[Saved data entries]
────────────────────
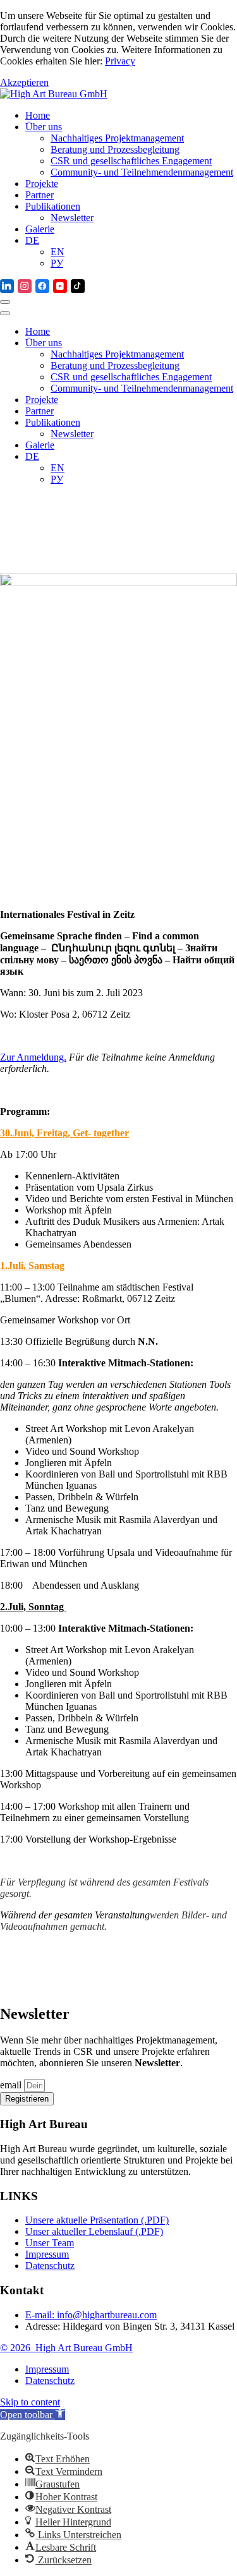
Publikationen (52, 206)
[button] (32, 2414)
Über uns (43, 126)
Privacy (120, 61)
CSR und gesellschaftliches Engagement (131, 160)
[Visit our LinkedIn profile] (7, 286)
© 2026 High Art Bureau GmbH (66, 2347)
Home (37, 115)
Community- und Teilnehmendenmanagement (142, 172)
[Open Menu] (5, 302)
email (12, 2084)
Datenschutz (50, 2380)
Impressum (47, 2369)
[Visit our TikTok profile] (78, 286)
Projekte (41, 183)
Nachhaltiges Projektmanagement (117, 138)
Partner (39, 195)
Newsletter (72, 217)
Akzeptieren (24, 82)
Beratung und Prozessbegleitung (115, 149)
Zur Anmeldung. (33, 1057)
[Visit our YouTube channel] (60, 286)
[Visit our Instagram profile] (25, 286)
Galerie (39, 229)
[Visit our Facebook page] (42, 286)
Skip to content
────────────────────
● **Exercise directions**
All lines from the start of the entries above through the line containing "Projekte (41, 183)" must be transcribed exactly, both ends included, and no picture may be copied.

● **Task solution**
Publikationen (52, 206)
[button] (32, 2414)
Über uns (43, 126)
Privacy (120, 61)
CSR und gesellschaftliches Engagement (131, 160)
[Visit our LinkedIn profile] (7, 286)
© 2026 High Art Bureau GmbH (66, 2347)
Home (37, 115)
Community- und Teilnehmendenmanagement (142, 172)
[Open Menu] (5, 302)
email (12, 2084)
Datenschutz (50, 2380)
Impressum (47, 2369)
[Visit our TikTok profile] (78, 286)
Projekte (41, 183)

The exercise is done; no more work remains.